After working on auditing the Trisquel archive manually that way, I realized that whatever I could tell from comparing Trisquel with Ubuntu, it would only be something based on a current snapshot of the archives. Tomorrow it may look completely different. What felt necessary was to audit the differences of the Trisquel archive continously. I was quite happy to have developed debdistdiff for one purpose (comparing two different archives like Trisquel and Ubuntu) and discovered that the tool could be used for another purpose (comparing the Trisquel archive at two different points in time). At this time I realized that I needed a log of all different apt archive metadata to be able to produce an audit log of the differences in time for the archive. I create manually curated git-repositories with the Release/InRelease and the Packages files for each architecture/component of the well-known distributions Trisquel, Ubuntu, Debian and PureOS. Eventually I wrote scripts to automate this, which are now published in the debdistget project.

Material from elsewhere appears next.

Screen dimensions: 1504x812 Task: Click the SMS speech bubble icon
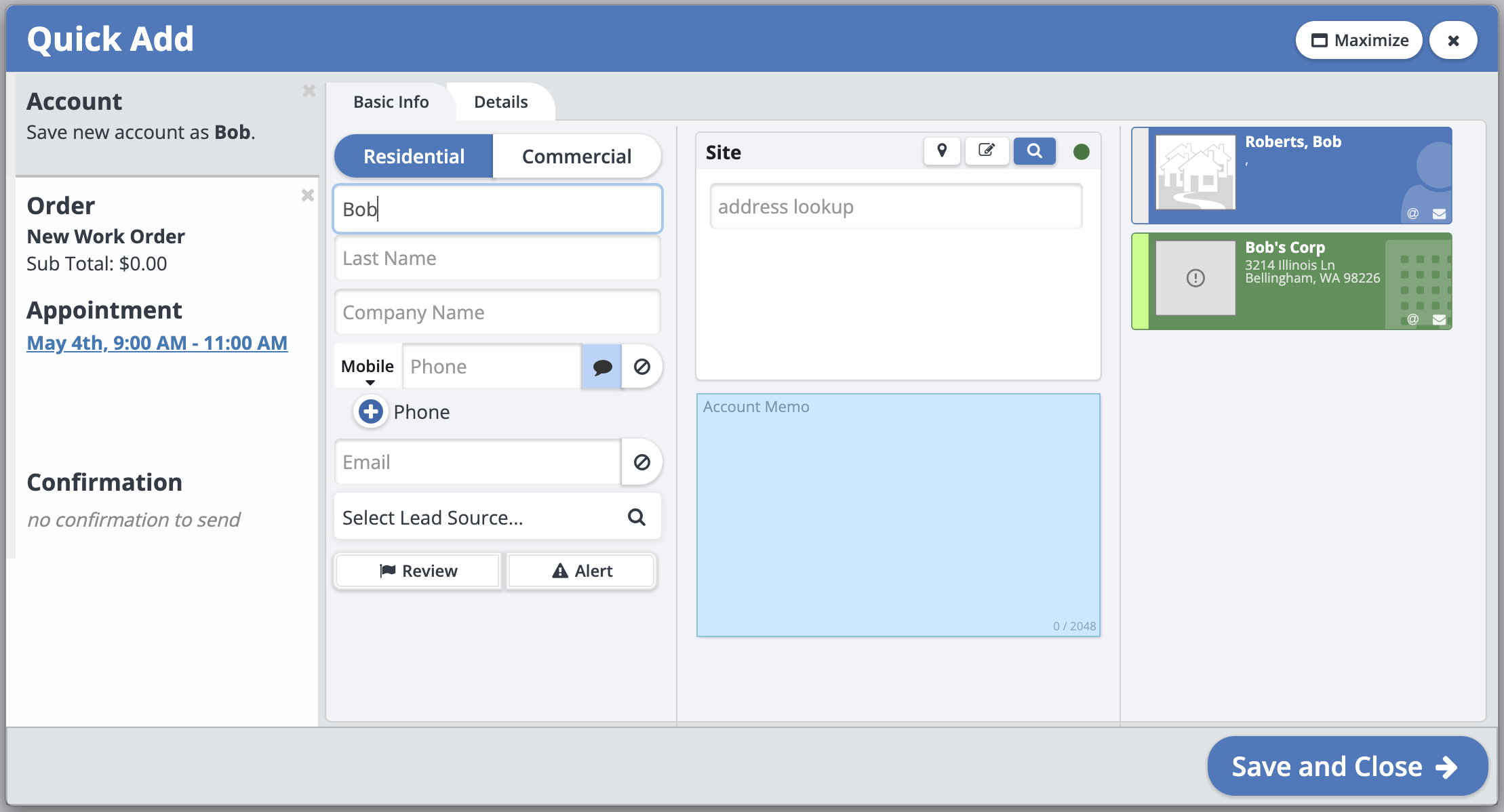pyautogui.click(x=601, y=367)
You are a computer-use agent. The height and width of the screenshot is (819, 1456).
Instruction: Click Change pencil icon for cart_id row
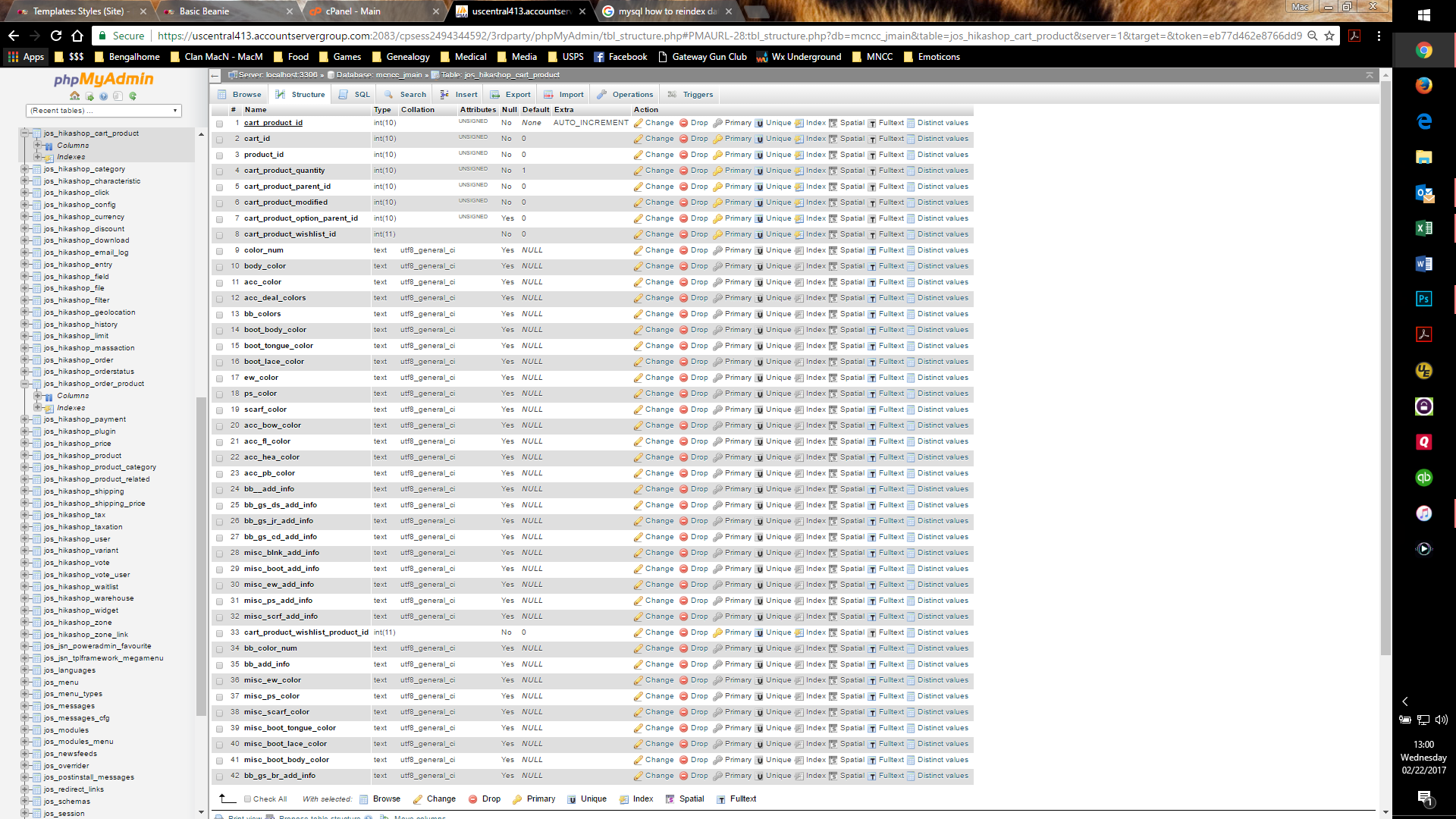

At this point, one of the early question about per-IP substitution of Release files were lingering in my mind. However with the tooling I now had available, coming up with a way to resolve this was simple! Merely have apt compute a SHA256 checksum of the just downloaded InRelease file, and see if my git repository had the same file. At this point I started reading the Apt source code, and now I had more doubts about the security of my systems than I ever had before. Oh boy how the name Apt has never before felt more… Apt?! Oh well, we must leave some exercises for the students. Eventually I realized I wanted to touch as little of apt code basis as possible, and noticed the SigVerify::CopyAndVerify function called ExecGPGV which called apt-key verify which called GnuPG’s gpgv. By setting Apt::Key::gpgvcommand I could get apt-key verify to call another tool than gpgv. See where I’m going? I thought wrapping this up would now be trivial but for some reason the hash checksum I computed locally never matched what was on my server. I gave up and started working on other things instead.

Today I came back to this idea, and started to debug exactly how the local files looked that I got from apt and how they differed from what I had in my git repositories, that came straight from the apt archives. Eventually I traced this back to SplitClearSignedFile which takes an InRelease file and splits it into two files, probably mimicking the (old?) way of distributing both Release and Release.gpg. So the clearsigned InRelease file is split into one cleartext file (similar to the Release file) and one OpenPGP signature file (similar to the Release.gpg file). But why didn’t the cleartext variant of the InRelease file hash to the same value as the hash of the Release file? Sadly they differ by the final newline.

Having solved this technicality, wrapping the pieces up was easy, and I came up with a project apt-canary that provides a script apt-canary-gpgv that verify the local apt release files against something I call a “apt canary witness” file stored at a URL somewhere.

I’m now running apt-canary on my Trisquel aramo laptop, a Trisquel nabia server, and Talos II ppc64el Debian machine. This means I have solved the per-IP substitution worries (or at least made them less likely to occur, having to send the same malicious release files to both GitLab and my system), and allow me to have an audit log of all release files that I actually use for installing and downloading packages.

What do you think? There are clearly a lot of work and improvements to be made. This is a proof-of-concept implementation of an idea, but instead of refining it until perfection and delaying feedback, I wanted to publish this to get others to think about the problems and various ways to resolve them.

Btw, I’m going to be at FOSDEM’23 this weekend, helping to manage the Security Devroom. Catch me if you want to chat about this or other things. Happy Hacking!